When Americans lose their jobs, they lose their health
insurance. In 2001, 2 million Americans lost their coverage because of layoffs.
But, that is not the only way Americans can lose coverage. Employers – driven
by falling profits and a sharp rise in the cost of health care services and
insurance are reducing their health care costs.
Their solution has been to either stop offering coverage for
their workers, or to increase the employees’ share of premiums, or to reduce
the overall quality of insurance available.
The cost of drugs and of hospital care has risen at an
incredible rate in recent years in the United States. Employers’ health
insurance costs have risen accordingly. Those costs rose by 8% in 2000, 11% in
2001, and 13% already in 2002 (over seven times the inflation rate). A survey
released in late September, 2002 by Towers Perrin predicts that those costs will
rise a whopping 15% in 2003.
Larger employers are reacting to the rising costs by passing
more and more of the burden on to workers. Smaller employers and the
self-employed are simply going without coverage at all.
Typically, employees have paid about 27% of the cost of their
insurance plan premiums, not including deductibles and costs for doctors visits
and prescription drugs.

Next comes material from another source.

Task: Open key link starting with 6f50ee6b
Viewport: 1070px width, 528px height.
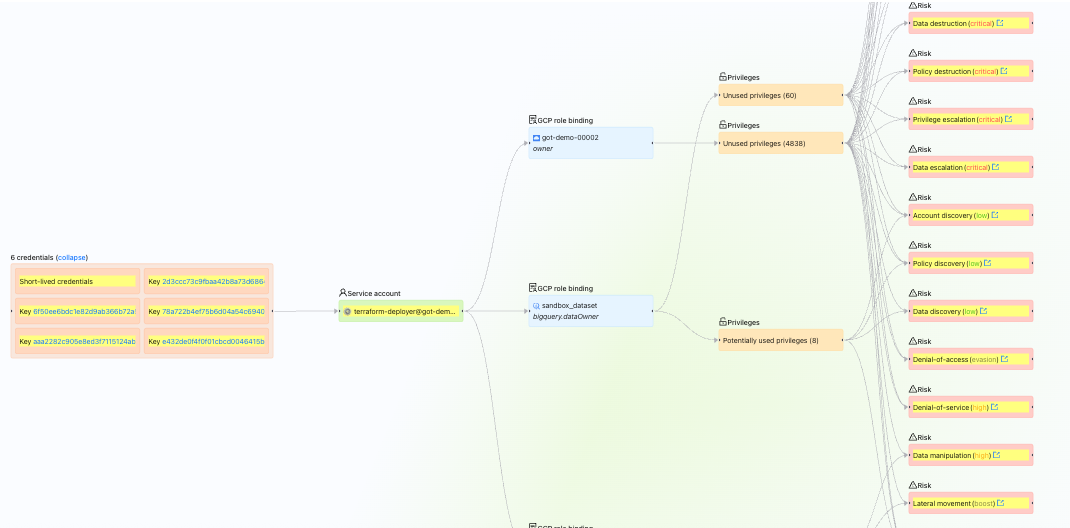Action: [84, 312]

More than half of insured workers now have two and
three-tiered drug plans – where some people get more comprehensive coverage
than others.
Some employers are instituting a "health reimbursement
account" for where employees get a set amount of money to spend as they
choose on health care – but when it runs out, they face steep increases in
deductibles (much higher than in traditional plans).
The Kaiser Family Foundation reports that 18% of insured
Americans postponed seeking medical aid, 15% had a problem paying medical bills,
and 10% did not get prescription drugs they needed.

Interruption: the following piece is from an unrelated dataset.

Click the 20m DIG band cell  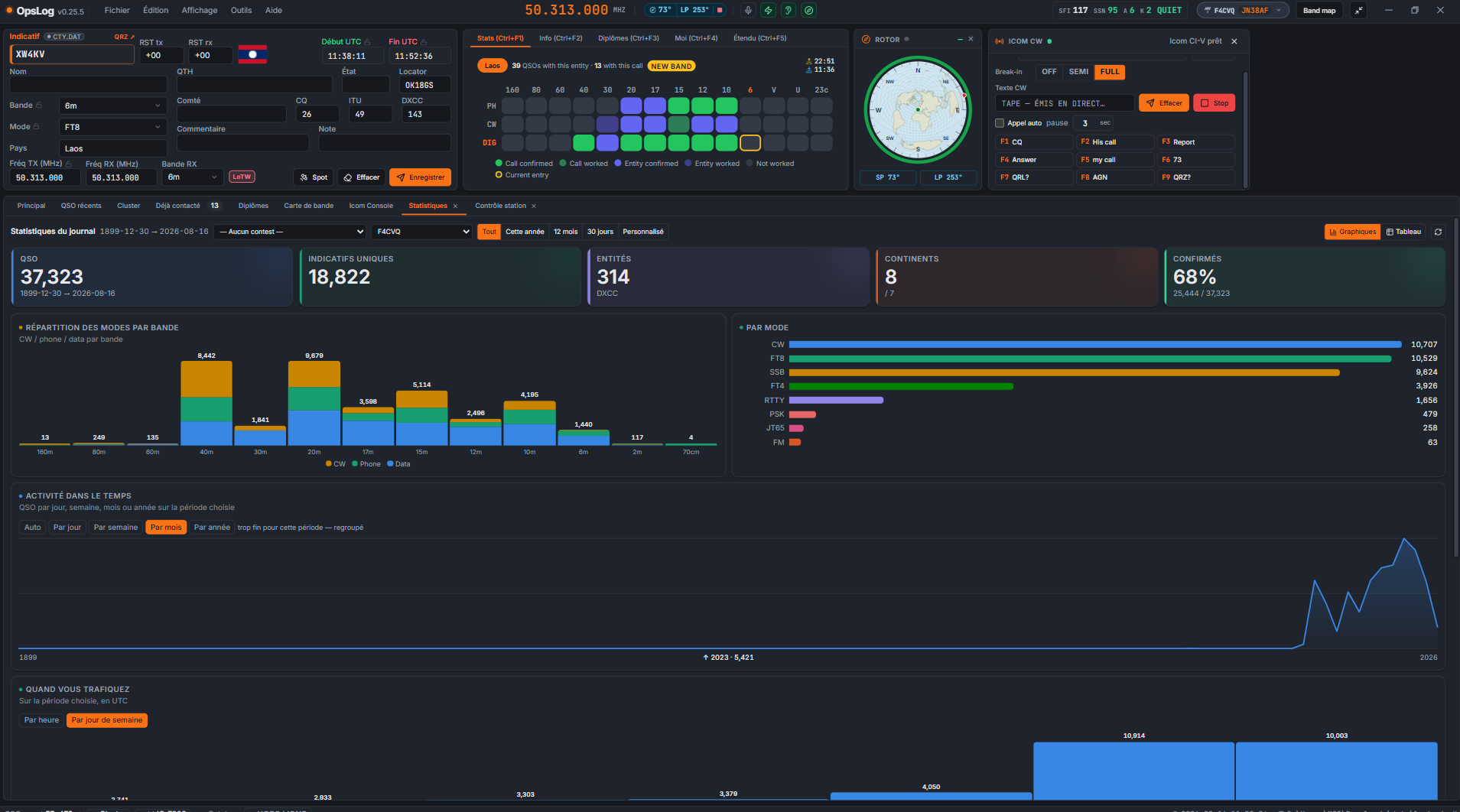tap(631, 142)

Among insured Americans who postponed seeking medical aid
because of finances, 36% said it resulted in a temporary disability that
included significant pain and suffering. 14% said it caused along-term
disability.
Researchers estimate that 20% of insured Americans have
inadequate coverage – increasing the likelihood of an even greater incidence
of delayed or voluntarily refused medical care.

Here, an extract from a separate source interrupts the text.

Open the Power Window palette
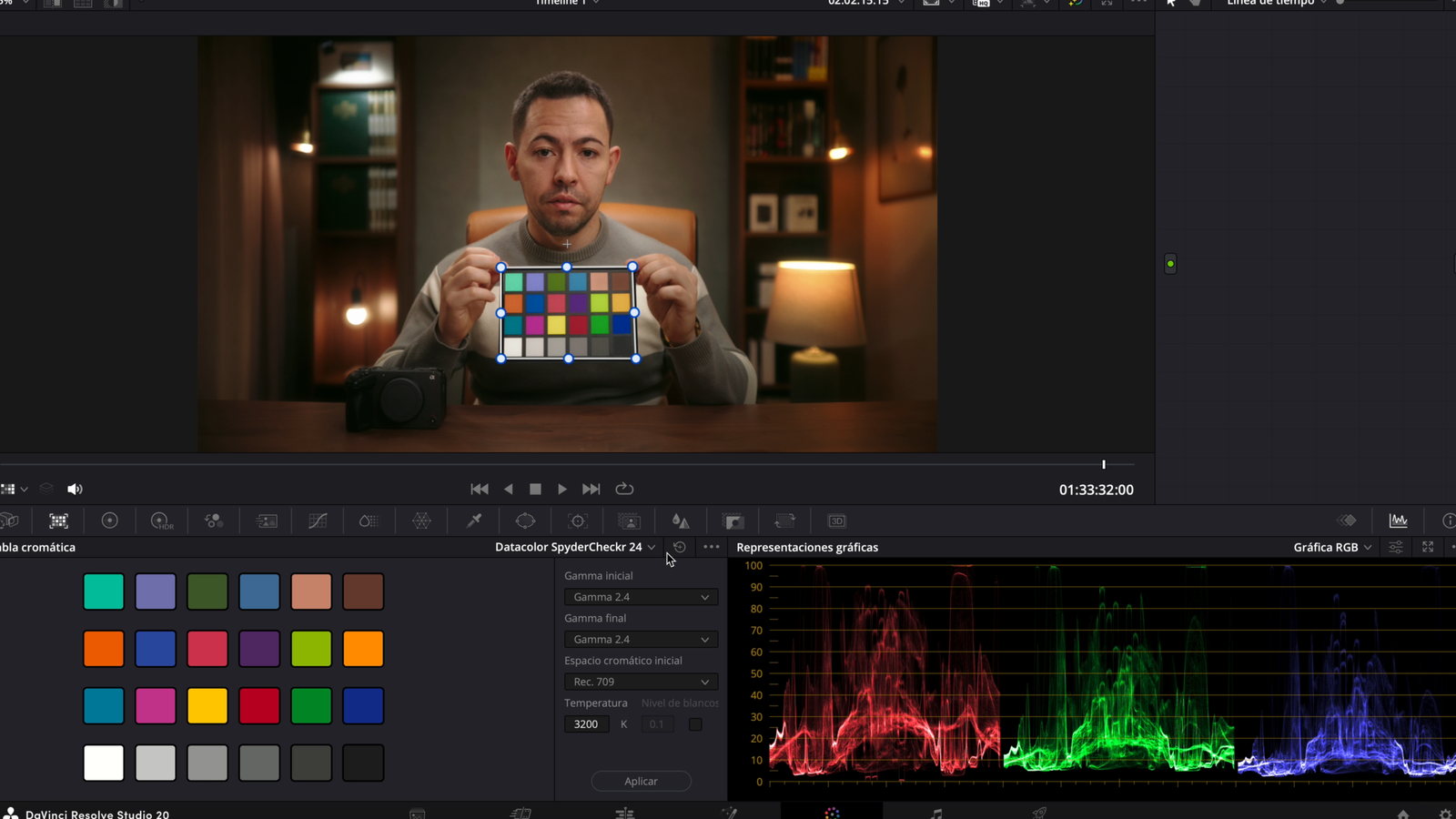 pos(525,521)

The irony in the current American health care crisis is that
at $5000 per year, Americans spend twice as much per capita on health care than
other developed nations. The problem is that virtually half of the money spent
on health care in the United States does not go to health care.
According to Marcia Angell, a senior lecturer in social
medicine at Harvard Medical School, "Private insurers regularly skim off
the top 10 percent to 25 percent of premiums for administrative costs, marketing
and profits. The remainder is passed along a gauntlet of satellite businesses
– insurance brokers, disease-management and utilization review companies,
lawyers, consultants, billing agencies, information management firms and so
on."
By the time the health care dollar reaches doctors and
hospitals – who themselves have high overhead costs for administration and
insurance – as much as half of it is gone.
By comparison, Canadian Medicare administration costs
approximately 3 percent of health expenditures.
For those Canadians and Americans who point out the longer
waiting lists in Canada, Angell says "…that’s because they [Canadians]
spend far less on health care than we do.
If they were to put in the same amount of money as we do into
their systems, there would be no waits. For them, the problem is not the system,
it’s the money. For us, it’s the system, not the money."
As well, if the 42 million Americans who have no medical
coverage were covered, and no one deferred medical treatment because they
couldn’t afford it, there would undoubtedly be wait lists in the U.S. today,
despite the amount of money that is being spent within the system.